◆ RECORDS FOR THIS EXERCISE ◆

--------------------

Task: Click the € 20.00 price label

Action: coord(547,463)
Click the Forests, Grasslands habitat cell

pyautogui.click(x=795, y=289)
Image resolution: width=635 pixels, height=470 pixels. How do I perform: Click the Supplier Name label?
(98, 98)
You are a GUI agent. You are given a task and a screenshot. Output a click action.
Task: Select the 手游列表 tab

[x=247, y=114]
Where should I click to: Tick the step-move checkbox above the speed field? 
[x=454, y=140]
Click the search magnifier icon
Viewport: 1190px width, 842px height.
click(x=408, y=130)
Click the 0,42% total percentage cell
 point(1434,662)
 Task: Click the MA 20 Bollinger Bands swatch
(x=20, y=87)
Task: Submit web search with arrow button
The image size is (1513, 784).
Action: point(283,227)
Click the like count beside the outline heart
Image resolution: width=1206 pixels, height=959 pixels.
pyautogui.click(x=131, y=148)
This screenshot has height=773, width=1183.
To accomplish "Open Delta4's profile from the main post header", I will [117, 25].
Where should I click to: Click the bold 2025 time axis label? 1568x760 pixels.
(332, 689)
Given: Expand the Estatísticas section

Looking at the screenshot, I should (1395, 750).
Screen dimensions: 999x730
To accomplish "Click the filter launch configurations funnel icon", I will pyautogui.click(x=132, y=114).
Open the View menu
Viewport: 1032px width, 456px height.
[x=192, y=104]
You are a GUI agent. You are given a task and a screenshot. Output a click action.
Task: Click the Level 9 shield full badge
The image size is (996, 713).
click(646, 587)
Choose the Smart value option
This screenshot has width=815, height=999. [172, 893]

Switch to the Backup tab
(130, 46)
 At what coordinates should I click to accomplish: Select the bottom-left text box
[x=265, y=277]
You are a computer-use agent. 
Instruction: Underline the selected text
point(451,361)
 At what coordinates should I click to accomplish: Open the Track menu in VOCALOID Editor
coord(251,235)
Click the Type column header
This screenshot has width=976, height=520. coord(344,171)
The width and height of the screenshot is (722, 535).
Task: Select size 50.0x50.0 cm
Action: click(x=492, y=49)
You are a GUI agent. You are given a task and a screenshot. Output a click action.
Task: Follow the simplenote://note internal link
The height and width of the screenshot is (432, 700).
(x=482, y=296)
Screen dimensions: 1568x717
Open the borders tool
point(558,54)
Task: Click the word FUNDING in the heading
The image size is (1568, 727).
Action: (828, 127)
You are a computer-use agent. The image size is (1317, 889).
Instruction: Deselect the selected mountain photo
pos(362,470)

--------------------

◆ REQUIRED WORK ◆
A single number is the whole answer: the tally of lines in the entries that hold "dimensions".

◆ WRITTEN RESPONSE ◆
2